Anomaly Score: Evaluating Generative Models and Individual Generated Images based on Complexity and Vulnerability
Jaehui Hwang, Junghyuk Lee, Jong-Seok Lee
TL;DR
The paper addresses the challenge of evaluating image-generative quality beyond feature-distance metrics that poorly align with human perception. It introduces two metrics, the anomaly score ($AS$) and the anomaly score for individual images ($AS_i$), grounded in two representation-space properties: complexity and vulnerability; AS uses a 2D Kolmogorov–Smirnov distance between joint distributions of ($C,V$) for real and generated data. Empirical results show that AS and AS_i correlate more strongly with human judgments than prior metrics like FID, across multiple datasets and feature models, and that AS_i can capture per-image naturalness with high fidelity. The work provides a practical framework for robust, human-aligned evaluation of both entire generative-model outputs and individual generated images, with implications for model development and benchmarking in synthetic image generation.
Abstract
With the advancement of generative models, the assessment of generated images becomes more and more important.

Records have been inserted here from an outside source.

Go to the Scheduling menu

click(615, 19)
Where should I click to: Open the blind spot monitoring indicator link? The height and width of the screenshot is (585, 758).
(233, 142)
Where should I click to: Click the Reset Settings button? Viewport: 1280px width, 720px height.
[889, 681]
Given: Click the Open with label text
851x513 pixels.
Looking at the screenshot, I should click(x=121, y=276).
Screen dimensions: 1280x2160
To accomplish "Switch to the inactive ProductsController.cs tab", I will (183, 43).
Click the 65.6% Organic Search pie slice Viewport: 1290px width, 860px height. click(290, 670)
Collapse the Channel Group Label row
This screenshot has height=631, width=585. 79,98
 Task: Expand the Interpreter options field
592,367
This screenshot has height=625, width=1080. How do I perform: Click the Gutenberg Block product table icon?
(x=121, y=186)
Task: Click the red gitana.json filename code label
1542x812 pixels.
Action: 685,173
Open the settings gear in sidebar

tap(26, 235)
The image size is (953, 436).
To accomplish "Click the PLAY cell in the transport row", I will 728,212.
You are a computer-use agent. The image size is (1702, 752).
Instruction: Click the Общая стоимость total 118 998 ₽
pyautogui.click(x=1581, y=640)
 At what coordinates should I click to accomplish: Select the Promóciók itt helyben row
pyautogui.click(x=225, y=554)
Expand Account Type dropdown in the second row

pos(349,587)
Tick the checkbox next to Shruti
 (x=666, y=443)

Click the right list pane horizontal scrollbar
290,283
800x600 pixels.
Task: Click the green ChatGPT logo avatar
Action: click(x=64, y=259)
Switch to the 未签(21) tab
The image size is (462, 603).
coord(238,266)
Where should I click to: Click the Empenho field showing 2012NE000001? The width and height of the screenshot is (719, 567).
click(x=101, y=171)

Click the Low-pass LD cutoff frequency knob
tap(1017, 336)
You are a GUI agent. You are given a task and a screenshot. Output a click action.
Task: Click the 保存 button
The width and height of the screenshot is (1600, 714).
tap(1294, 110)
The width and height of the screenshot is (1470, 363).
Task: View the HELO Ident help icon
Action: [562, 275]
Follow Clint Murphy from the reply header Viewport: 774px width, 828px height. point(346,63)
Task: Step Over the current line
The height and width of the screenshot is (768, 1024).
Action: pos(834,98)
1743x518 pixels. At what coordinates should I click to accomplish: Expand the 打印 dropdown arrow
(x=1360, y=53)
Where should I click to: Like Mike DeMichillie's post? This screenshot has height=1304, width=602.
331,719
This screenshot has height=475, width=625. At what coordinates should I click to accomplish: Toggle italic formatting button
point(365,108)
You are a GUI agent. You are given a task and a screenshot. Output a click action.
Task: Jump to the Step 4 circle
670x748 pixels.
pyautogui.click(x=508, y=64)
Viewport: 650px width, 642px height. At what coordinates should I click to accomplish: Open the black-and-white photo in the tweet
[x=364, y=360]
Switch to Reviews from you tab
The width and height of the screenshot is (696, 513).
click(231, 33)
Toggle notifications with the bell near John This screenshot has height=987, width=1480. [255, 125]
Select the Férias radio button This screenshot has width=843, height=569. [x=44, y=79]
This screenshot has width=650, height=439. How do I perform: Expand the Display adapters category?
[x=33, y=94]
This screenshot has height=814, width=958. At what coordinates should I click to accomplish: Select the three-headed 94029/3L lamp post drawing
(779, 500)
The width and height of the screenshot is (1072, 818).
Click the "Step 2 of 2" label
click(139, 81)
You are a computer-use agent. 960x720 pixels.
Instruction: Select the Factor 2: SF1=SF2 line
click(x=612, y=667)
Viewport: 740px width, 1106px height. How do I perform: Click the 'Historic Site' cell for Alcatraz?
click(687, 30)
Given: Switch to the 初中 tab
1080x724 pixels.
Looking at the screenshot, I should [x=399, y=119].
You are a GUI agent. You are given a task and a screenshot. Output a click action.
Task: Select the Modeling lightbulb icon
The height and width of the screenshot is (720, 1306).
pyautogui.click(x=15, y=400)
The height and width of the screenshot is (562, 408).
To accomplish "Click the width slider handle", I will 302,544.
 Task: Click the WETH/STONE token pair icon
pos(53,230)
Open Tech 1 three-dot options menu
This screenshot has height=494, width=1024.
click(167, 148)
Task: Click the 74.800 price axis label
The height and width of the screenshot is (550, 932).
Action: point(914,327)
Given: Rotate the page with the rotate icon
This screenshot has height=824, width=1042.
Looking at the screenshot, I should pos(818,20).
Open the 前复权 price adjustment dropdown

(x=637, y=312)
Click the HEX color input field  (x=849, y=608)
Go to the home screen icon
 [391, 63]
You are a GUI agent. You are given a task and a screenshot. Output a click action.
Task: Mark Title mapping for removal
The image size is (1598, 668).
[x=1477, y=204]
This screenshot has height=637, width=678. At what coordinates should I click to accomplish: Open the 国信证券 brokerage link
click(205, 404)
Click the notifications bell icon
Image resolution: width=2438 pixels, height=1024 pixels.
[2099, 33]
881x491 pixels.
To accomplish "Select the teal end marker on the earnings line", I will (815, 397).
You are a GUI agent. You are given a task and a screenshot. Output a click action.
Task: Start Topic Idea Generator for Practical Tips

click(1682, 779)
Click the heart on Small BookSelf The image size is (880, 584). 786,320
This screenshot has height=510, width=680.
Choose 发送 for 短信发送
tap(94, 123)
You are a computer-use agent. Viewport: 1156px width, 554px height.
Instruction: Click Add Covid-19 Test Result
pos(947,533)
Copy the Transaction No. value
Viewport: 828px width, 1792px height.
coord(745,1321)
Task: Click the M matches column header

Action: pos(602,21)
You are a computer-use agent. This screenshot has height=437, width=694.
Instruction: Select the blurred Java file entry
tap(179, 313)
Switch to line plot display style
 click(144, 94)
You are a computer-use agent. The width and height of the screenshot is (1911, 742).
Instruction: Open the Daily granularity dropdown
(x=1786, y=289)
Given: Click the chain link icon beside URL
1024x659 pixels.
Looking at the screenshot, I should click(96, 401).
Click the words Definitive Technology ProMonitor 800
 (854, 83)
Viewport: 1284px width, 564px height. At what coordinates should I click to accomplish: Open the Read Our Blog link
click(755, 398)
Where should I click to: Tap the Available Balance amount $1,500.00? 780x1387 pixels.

Previous methods measure distances between features of reference and generated images from trained vision models. In this paper, we conduct an extensive investigation into the relationship between the representation space and input space around generated images. We first propose two measures related to the presence of unnatural elements within images: complexity, which indicates how non-linear the representation space is, and vulnerability, which is related to how easily the extracted feature changes by adversarial input changes. Based on these, we introduce a new metric to evaluating image-generative models called anomaly score (AS). Moreover, we propose AS-i (anomaly score for individual images) that can effectively evaluate generated images individually. Experimental results demonstrate the validity of the proposed approach.